» Activity: Without including any image, retype the records word for word.

» Given records:
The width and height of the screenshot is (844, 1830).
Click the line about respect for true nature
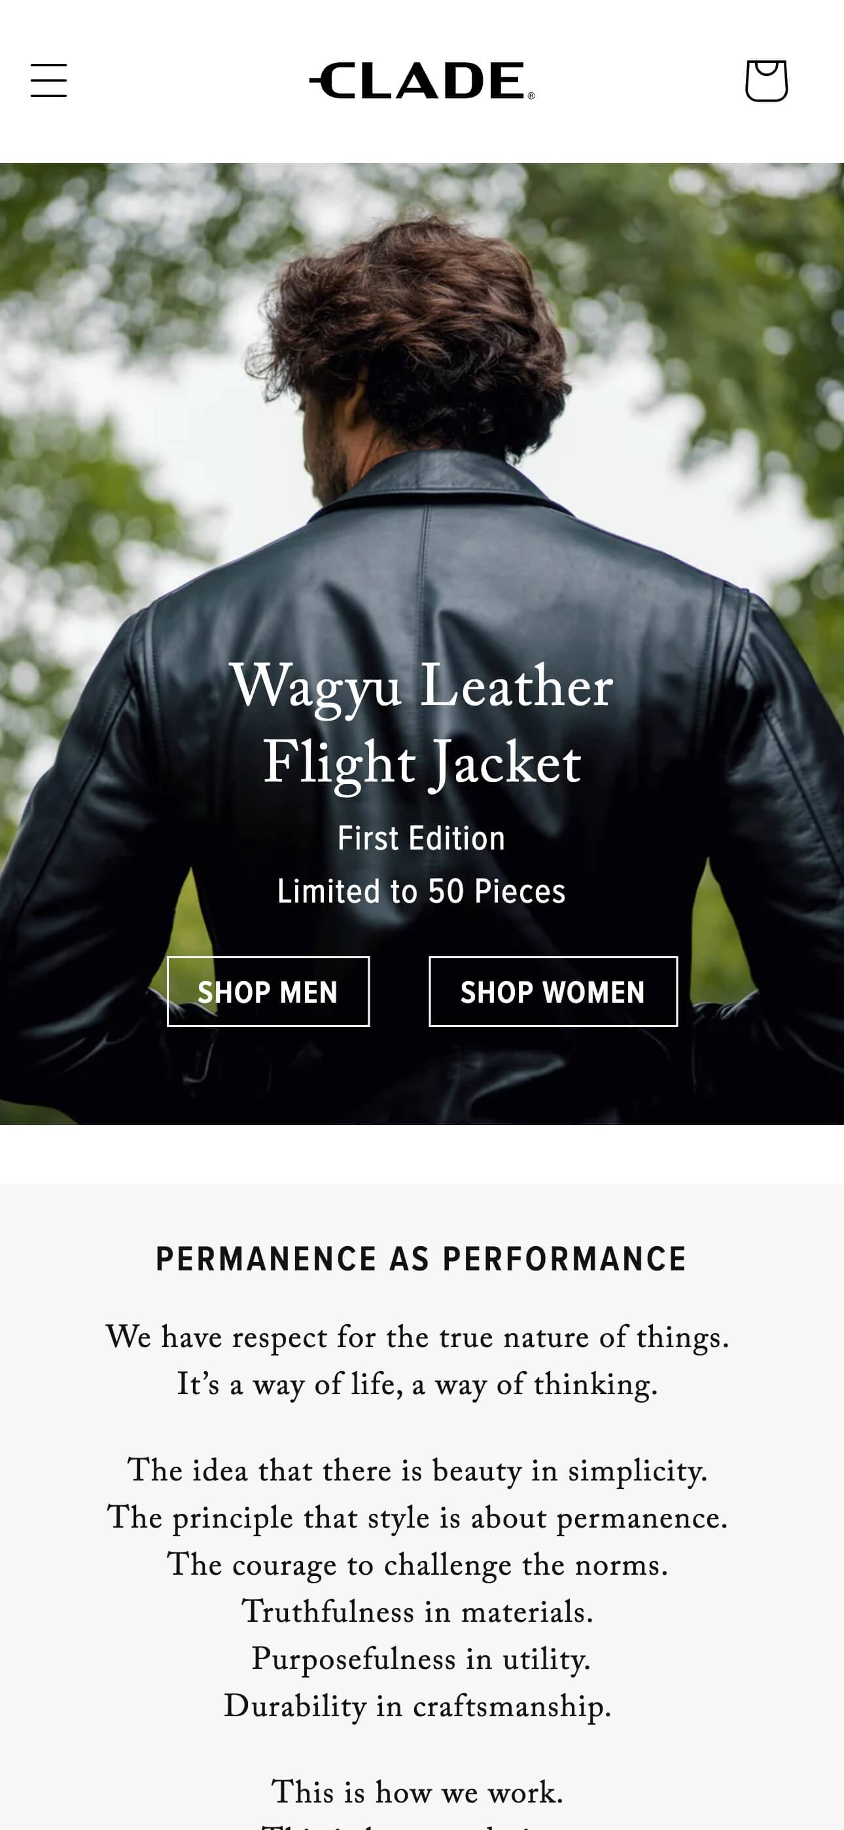coord(418,1338)
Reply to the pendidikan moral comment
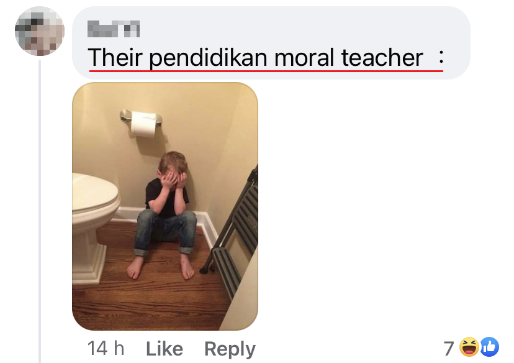The height and width of the screenshot is (363, 514). point(230,349)
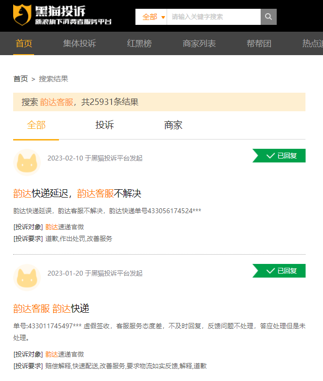Open 红黑榜 navigation item
This screenshot has width=323, height=381.
[x=139, y=43]
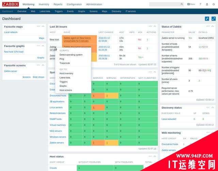Open the Local network map link

pos(11,32)
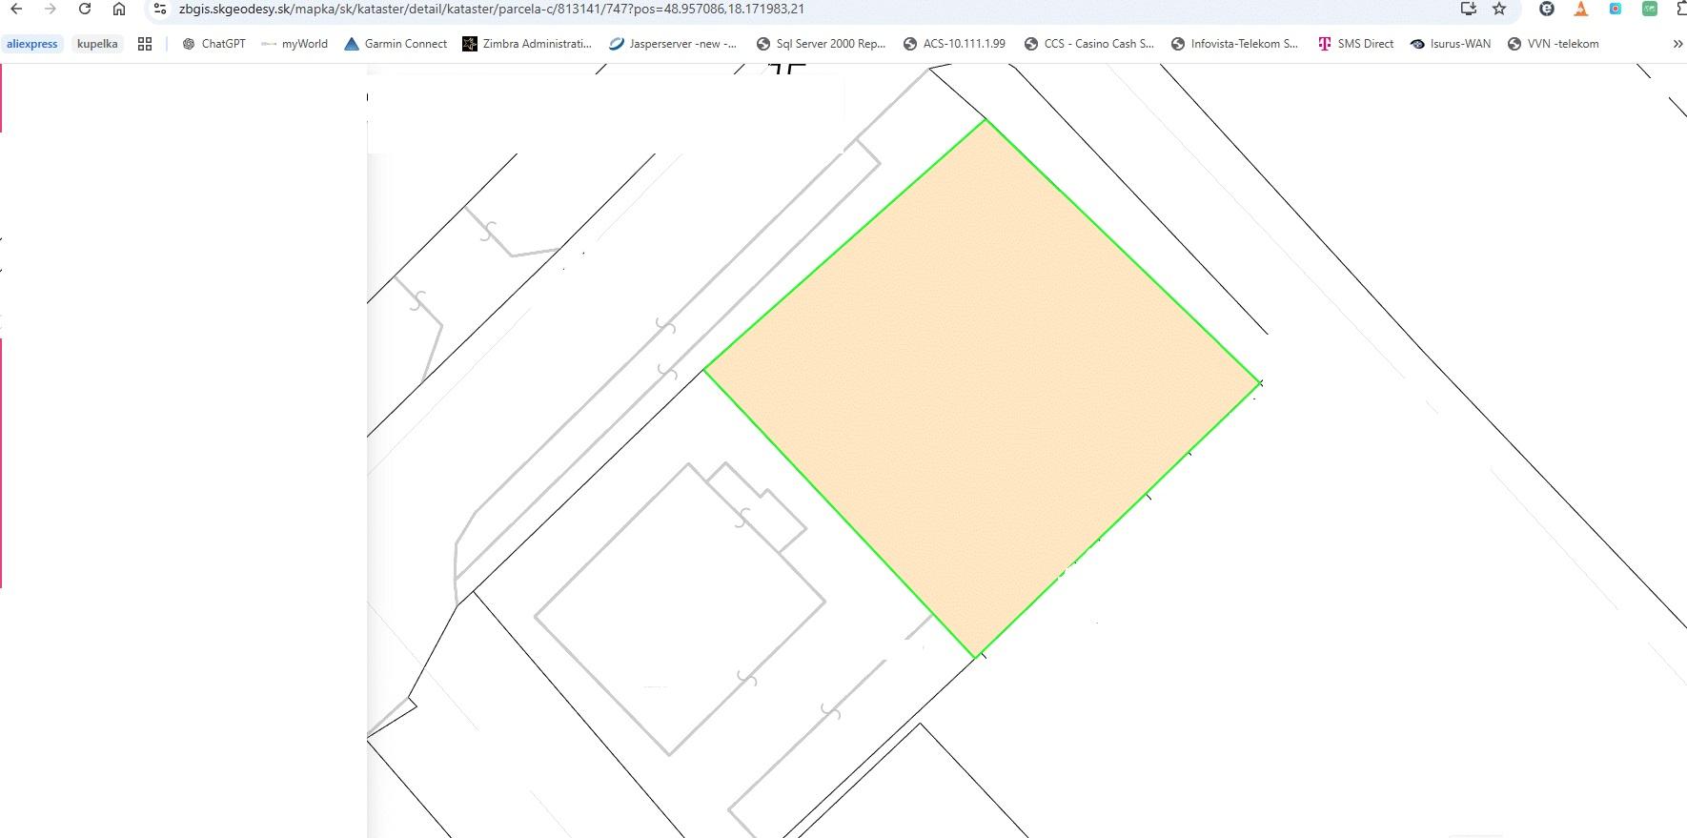The image size is (1687, 838).
Task: Open the Zimbra Administration bookmark
Action: click(x=527, y=44)
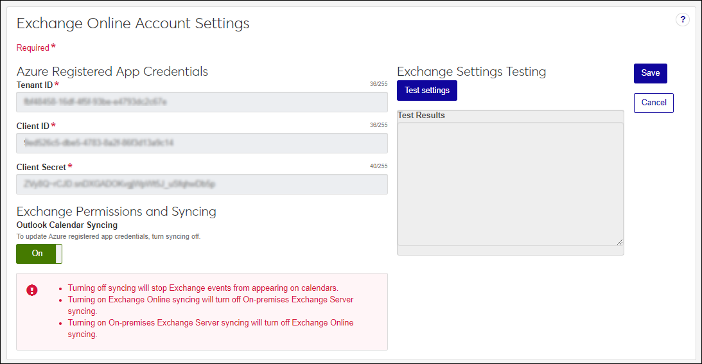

» Answer space:
The width and height of the screenshot is (844, 1830).
Click the line about respect for true nature
coord(418,1338)
Reply to the pendidikan moral comment
The height and width of the screenshot is (363, 514). point(230,349)
Open 红黑榜 navigation item
This screenshot has width=323, height=381.
[x=139, y=43]
Open the Local network map link

pos(11,32)
The image size is (1687, 838).
Task: Open the Zimbra Administration bookmark
Action: click(x=527, y=44)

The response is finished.